The chronology of the Ys series has always been a little wild. Ys V is actually set between Ys III: The Wanderers from Ys (or, if you prefer, its remake Ys: The Oath in Felghana) and the recently released Ys VIII: Lacrimosa of Dana (in a cute touch, the ultimate equipment of Ys V - the Isios set - is what Adol is wielding in Ys VIII's prologue before he loses it all in the inevitable shipwreck). The chronology is largely immaterial however, as each game is a standalone adventure of Adol in various parts of a fictional version of Europe and Africa. Specifically, Ys V is set in "Xandria": a stand-in for the Egyptian port city of Alexandria. Likewise, the game's story concerns an ancient civilization named Kefin that vanished several hundred years ago - not unlike the titular Ys of the first two games - and the detrimental environmental affects the ancient city's use of alchemy is continuing to have on the present day region. Adol offers to help recover six elemental crystals that should thwart the collapse, though naturally his quest isn't going to be as straightforward as that.

It's remarkable how familiar a lot of Ys V feels. Ys has always operated on a formula of sorts, but playing Ys VIII and Ys V only months apart has affirmed just how set in its ways the series has always been, despite the fact there's twenty-two years and four console generations between the two games. The real-time combat is as swift and potentially deadly as ever, a lot of recurring leitmotifs are present in both like the Metroid-like jingle that plays when Adol receives a valuable item, health regeneration but only outdoors and when Adol is standing still, and there's a certain amount of low-key grinding the game expects you to make to be properly prepared for the bosses to come. Actually, if Ys V suffers in comparison to its brothers, it's in how underwhelming a lot of its boss fights are: due to an abundance of healing items and the always-effective attack spamming, most tend to go down pretty quick with little incurring damage. It's probably why Falcom felt the need to commission a remaster the following year that amped up the difficulty, dubbed Ys V: Expert. (This practice wasn't unique to this game either; Koei's Brandish II saw its own SFC Expert version released around the same time. Meanwhile, Final Fantasy IV actually went the other direction, releasing an "Easy Type" edition a few months after the original that would become the basis of the "Final Fantasy II" North American localization.)

Ys V's combat pulls off the impressive contradiction of being both too simple and overly complex, due to the way the game distinguishes Adol's sword combat - which couldn't be easier than swinging a sword with an attack button when enemies get close, A Link to the Past style - and the game's magic system, in which alchemist vendors will create magic spells by combining three elemental gems. There's a huge variety of spells to choose from, but you don't get any sense of their effects until after you've crafted the "fluxstone", as these spell stones are called, and equipped them.

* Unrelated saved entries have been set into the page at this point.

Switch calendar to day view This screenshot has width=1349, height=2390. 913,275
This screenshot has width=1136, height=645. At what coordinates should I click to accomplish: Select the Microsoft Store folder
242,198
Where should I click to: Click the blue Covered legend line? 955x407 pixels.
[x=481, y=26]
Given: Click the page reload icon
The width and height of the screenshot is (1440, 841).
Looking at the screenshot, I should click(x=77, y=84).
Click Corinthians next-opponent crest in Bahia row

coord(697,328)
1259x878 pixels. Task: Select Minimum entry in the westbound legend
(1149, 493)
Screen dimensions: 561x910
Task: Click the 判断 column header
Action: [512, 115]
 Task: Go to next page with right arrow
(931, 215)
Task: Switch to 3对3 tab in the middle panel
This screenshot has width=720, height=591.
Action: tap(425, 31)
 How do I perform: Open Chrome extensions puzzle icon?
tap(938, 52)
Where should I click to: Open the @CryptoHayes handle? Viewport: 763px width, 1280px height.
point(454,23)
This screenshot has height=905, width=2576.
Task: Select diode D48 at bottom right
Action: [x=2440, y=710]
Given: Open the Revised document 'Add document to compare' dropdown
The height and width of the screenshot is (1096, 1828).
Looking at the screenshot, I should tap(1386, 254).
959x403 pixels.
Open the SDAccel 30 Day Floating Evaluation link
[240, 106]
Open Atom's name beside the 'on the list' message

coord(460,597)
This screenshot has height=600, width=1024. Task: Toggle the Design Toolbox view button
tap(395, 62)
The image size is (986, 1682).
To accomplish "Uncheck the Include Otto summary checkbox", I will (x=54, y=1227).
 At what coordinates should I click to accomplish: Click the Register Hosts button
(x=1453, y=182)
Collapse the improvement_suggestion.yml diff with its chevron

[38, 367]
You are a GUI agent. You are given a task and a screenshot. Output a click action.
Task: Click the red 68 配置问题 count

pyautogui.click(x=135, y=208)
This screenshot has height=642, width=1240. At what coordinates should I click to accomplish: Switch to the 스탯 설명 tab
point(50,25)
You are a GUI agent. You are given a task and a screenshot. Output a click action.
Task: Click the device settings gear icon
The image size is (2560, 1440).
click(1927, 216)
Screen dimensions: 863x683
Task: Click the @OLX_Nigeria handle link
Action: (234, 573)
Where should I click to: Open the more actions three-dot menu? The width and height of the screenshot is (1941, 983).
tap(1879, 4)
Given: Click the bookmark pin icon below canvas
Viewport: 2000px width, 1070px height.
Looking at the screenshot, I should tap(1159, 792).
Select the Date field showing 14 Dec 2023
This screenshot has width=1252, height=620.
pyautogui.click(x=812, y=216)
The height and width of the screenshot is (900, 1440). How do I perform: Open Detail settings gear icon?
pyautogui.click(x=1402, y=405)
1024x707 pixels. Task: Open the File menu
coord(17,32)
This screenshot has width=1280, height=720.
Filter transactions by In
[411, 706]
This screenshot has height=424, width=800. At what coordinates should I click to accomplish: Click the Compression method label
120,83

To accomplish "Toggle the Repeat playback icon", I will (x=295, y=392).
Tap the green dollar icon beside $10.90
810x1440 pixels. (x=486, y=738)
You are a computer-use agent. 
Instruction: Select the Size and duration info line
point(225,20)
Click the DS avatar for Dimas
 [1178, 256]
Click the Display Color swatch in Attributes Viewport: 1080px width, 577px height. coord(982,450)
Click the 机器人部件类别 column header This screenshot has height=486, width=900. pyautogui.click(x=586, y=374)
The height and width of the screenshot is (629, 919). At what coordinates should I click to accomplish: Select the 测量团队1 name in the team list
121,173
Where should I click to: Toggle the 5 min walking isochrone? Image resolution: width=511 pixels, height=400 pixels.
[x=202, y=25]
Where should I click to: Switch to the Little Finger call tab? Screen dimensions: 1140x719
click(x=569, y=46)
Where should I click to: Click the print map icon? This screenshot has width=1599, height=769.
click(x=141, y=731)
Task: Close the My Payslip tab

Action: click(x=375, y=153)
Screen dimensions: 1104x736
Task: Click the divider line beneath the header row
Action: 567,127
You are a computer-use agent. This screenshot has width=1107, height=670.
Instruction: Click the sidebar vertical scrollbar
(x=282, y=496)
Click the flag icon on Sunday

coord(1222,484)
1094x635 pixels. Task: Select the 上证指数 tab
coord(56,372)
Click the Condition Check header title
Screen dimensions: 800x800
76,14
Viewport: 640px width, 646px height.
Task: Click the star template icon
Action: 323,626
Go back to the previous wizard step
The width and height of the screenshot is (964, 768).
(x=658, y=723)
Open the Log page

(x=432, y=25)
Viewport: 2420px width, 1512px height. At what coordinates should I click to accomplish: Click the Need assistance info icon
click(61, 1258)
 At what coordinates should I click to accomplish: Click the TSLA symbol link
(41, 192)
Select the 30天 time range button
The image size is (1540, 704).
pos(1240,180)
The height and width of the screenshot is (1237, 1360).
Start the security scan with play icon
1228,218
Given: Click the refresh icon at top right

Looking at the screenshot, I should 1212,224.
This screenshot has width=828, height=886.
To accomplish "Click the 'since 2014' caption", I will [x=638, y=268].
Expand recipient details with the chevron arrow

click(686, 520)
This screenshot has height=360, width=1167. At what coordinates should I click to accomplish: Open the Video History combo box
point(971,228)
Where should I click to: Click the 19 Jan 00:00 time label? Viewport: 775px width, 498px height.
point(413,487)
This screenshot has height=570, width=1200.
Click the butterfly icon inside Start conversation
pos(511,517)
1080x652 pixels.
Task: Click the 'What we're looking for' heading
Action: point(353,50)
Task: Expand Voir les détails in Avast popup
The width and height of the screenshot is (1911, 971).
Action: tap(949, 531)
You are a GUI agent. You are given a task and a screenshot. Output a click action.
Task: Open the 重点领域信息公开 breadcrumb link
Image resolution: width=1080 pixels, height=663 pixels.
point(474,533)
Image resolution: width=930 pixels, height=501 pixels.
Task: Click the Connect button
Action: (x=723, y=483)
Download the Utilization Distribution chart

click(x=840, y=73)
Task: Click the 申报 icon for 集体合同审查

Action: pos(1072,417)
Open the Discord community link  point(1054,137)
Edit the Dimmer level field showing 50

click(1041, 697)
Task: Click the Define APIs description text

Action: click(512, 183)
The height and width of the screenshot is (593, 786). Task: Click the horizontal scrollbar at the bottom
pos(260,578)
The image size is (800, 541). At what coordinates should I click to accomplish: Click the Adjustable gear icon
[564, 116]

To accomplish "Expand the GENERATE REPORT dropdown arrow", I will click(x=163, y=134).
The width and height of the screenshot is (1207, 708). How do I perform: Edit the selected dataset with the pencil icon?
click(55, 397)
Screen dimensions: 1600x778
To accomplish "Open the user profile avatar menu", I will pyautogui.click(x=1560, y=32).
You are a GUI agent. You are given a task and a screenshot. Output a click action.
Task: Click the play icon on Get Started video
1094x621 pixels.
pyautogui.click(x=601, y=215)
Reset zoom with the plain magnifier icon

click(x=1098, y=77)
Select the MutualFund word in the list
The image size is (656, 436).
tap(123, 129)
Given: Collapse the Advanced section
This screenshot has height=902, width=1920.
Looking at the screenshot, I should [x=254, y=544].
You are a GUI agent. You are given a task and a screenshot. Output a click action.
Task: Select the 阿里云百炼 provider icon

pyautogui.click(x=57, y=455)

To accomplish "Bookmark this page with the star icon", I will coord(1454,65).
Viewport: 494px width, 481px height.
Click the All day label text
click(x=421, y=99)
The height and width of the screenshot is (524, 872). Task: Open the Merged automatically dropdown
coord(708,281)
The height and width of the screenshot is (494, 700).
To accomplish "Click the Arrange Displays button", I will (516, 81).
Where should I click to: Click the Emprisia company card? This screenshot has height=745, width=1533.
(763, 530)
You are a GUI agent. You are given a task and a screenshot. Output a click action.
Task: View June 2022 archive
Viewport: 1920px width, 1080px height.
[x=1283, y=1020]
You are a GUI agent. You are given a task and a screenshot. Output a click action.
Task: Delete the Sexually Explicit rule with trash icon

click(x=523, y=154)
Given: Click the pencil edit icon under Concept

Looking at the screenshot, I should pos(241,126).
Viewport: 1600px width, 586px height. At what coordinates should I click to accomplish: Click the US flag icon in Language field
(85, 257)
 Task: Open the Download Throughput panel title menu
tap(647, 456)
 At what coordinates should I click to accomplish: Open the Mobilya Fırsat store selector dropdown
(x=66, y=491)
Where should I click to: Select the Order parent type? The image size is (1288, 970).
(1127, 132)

To use one, you have to charge up a gauge to 100% with the R button and let loose. Some have far better utility than others, but unless you save before trying out the combinations of elements and Fluxstones you have available, it's possible to end up with a lemon that takes half a minute to cast instead of something you can actually use in a pinch. Oddly, the game has two separate XP bars for your physical and magical combat respectively: destroying an enemy with your sword adds to the former and provides more HP upon level up, while destroying an enemy with magic adds to the latter and instead grants more MP. I never used the magic much myself but there are definitely monsters that are better fought at a distance, especially those able to grab you.

I sort of like what they did with the hill contours here. A lot of Ys V's locations are unremarkable, but they have some nice touches.
I sort of like what they did with the hill contours here. A lot of Ys V's locations are unremarkable, but they have some nice touches.

As is often the nature of "lost" games in JRPG franchises that remained trapped behind the language barrier for a lengthy time, such as Tales of Innocence or Final Fantasy V, they're usually more average and unremarkable than the illusion that our minds create of being these forgotten gems kept hidden away for far too long. Ys V isn't anything too special by Ys standards, though it's hardly a slouch either, and there's a number of ideas and concepts that feel a little underbaked and never appeared again in the series. In comparison, 2003's Ys VI: The Ark of Napishtim was a huge shot in the arm for the franchise, establishing a whole new paradigm - more game speed, more frantic rock music, an emphasis on difficult boss fights that required some memorization of patterns to effectively conquer - that has continued to define the Ys experience ever since.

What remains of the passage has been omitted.